本文提出一種透過共享潛在空間在不同形態機器人之間轉移操控策略的方法,利用對抗訓練和循環一致性損失,無需目標域獎勵函數或專家示範即可實現零樣本策略遷移。

Prerequisites

  • Reinforcement learning (RL) — the source domain policy is trained with RL; understanding policy gradients and MDPs is needed
  • Variational autoencoders / latent space representations — the core of the method is projecting robot states/actions into a shared latent space
  • Generative adversarial training — used to align the latent distributions of source and target domains
  • Cycle consistency (CycleGAN) — the key constraint ensuring unpaired cross-domain alignment without ground-truth correspondences

Core Idea

Instead of directly transferring a policy from one robot to another (impossible due to different state/action spaces), the method trains a source robot with a latent-space policy where states and actions are projected to/from an embodiment-agnostic latent space. At transfer time, only new encoders/decoders for the target robot need to be trained to align with the same latent space using unpaired, unaligned data — no task reward or expert demos required. The cycle consistency constraint (source → latent → target → latent → source should recover the original) prevents collapse while adversarial training ensures the latent distributions match.

Results

SettingTransfer
Panda → Sawyer (sim-to-sim)Successful pick-and-place transfer
Panda → xArm6 (sim-to-real)Successful real-world deployment

Zero-shot transfer without any target domain RL training or expert demonstrations.

Limitations

  • Author-stated: Assumes both robots can solve the same task at roughly the same speed (temporal alignment assumption)
  • Author-stated: Source code available but real-world setup requires specific hardware
  • Unstated: The approach requires the task to be achievable by both embodiments; it may struggle when kinematic constraints make the same strategy infeasible on the target robot
  • Unstated: Evaluated on relatively simple pick-and-place; contact-rich or dexterous tasks may be harder to transfer

Reproducibility

Insights

The cycle consistency insight from CycleGAN applied to robot embodiment transfer is elegant — it sidesteps the need for paired demonstrations, which is a major practical barrier.
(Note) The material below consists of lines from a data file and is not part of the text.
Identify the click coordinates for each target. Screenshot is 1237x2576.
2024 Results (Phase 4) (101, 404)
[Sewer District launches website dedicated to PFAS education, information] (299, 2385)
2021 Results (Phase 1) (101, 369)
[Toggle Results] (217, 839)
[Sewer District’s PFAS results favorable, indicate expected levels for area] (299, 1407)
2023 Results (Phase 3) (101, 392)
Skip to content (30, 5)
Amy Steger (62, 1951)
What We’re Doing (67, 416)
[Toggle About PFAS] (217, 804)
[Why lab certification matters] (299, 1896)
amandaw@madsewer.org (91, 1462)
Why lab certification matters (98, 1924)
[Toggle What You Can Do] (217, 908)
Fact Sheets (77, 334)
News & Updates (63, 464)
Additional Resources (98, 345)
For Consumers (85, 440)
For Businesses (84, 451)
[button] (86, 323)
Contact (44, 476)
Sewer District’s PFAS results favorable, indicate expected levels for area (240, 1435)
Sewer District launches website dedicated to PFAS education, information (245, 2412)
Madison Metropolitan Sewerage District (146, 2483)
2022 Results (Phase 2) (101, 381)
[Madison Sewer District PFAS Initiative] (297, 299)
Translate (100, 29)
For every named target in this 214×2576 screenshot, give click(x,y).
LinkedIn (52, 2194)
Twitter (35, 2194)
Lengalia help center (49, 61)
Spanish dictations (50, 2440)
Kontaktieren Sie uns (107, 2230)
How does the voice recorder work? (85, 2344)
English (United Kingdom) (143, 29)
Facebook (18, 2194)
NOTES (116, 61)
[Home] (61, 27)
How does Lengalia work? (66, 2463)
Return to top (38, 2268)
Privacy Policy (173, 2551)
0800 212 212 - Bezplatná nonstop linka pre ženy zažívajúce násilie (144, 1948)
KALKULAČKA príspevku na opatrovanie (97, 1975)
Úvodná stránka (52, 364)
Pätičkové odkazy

The three-stage pipeline (source policy learning, target alignment, deployment) cleanly separates concerns. This work predates the VLA/foundation model era; a future direction is whether large pre-trained robot policies make explicit latent alignment unnecessary via in-context adaptation.

Connections

Raw Excerpt

To achieve cross-embodiment policy transfer, our key insight is to project the state and action spaces of the source and target robots to a common latent space representation.